» **Required action**:
Show every line in the entries below where the word "computer" appears.

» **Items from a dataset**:
____________

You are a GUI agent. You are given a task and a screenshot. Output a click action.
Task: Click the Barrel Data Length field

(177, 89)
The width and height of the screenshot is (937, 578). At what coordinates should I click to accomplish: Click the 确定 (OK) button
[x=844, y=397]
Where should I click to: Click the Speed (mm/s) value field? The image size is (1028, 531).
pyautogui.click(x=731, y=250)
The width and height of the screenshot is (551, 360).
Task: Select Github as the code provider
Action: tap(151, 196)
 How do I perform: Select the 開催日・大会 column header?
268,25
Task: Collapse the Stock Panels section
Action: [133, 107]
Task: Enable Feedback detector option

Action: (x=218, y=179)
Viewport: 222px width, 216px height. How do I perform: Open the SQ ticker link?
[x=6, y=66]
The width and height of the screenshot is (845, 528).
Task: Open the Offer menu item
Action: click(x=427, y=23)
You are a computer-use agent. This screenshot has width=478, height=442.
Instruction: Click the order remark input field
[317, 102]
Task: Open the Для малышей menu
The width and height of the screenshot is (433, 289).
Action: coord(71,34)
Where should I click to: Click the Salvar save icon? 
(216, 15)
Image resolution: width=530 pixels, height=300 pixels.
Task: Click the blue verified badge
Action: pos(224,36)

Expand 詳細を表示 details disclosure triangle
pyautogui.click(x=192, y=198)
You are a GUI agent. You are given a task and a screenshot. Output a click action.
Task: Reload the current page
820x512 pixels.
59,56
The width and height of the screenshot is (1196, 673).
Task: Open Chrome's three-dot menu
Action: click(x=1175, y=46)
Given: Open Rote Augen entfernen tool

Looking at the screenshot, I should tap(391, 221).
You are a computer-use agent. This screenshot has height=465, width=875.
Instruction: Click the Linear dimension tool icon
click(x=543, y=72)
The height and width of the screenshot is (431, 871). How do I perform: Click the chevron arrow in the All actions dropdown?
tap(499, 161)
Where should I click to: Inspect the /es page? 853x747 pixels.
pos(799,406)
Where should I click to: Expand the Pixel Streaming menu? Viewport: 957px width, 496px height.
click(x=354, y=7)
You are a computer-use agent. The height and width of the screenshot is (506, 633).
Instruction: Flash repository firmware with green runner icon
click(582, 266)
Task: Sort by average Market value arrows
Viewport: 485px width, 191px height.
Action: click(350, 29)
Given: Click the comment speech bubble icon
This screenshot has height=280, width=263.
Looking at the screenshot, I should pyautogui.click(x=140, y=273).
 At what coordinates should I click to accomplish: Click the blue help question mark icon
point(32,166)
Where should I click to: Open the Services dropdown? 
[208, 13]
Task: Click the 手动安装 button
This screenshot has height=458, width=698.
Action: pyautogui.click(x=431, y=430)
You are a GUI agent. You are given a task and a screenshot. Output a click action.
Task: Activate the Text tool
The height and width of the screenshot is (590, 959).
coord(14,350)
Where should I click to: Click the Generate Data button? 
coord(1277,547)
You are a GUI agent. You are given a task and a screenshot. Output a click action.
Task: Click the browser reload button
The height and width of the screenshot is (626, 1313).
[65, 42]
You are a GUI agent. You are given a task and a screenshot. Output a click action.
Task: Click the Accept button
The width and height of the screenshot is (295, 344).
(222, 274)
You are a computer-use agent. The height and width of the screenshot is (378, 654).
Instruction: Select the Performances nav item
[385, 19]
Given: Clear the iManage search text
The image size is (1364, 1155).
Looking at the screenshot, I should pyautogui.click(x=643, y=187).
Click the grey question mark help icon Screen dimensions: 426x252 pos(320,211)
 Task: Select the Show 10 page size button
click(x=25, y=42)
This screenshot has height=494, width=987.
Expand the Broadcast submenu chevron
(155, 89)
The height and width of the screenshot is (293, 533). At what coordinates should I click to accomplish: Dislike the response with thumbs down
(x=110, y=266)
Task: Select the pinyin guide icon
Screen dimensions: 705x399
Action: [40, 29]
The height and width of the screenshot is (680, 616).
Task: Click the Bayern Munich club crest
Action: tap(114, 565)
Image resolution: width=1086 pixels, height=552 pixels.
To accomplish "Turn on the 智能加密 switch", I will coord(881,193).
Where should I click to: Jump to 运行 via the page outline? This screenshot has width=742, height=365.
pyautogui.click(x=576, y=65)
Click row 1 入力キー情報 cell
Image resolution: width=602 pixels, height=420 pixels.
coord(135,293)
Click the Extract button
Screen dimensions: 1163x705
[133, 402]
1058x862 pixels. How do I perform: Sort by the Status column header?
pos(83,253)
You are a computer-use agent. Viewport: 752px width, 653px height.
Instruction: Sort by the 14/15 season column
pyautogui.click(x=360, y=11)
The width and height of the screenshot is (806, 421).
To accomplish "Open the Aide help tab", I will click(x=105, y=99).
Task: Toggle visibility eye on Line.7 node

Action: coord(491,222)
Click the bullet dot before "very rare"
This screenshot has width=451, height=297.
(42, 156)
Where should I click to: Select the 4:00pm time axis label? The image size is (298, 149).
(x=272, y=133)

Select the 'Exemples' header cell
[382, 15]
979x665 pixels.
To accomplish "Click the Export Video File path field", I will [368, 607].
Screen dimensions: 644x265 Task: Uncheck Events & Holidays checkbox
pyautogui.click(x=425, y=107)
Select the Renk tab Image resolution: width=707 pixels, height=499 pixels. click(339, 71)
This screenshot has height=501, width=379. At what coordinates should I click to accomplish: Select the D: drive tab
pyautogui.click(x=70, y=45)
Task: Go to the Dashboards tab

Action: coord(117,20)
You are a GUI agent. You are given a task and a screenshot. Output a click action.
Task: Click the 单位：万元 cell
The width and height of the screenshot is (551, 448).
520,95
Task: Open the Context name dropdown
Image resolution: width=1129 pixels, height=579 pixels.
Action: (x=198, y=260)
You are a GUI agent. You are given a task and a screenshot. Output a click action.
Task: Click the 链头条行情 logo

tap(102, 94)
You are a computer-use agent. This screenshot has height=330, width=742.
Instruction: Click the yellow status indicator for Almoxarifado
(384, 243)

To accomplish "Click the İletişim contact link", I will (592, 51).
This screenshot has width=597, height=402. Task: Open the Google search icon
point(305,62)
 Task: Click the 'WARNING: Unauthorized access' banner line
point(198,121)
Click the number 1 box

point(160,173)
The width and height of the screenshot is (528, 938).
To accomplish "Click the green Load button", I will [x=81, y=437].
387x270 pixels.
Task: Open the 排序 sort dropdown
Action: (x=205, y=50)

____________

» **Output for this exercise**:
You are a computer-use agent. This screenshot has width=478, height=442.
You are a computer-use agent. This screenshot has height=465, width=875.
You are a computer-use agent. The height and width of the screenshot is (506, 633).
You are a computer-use agent. The height and width of the screenshot is (378, 654).
You are a computer-use agent. Viewport: 752px width, 653px height.
You are a computer-use agent. This screenshot has height=330, width=742.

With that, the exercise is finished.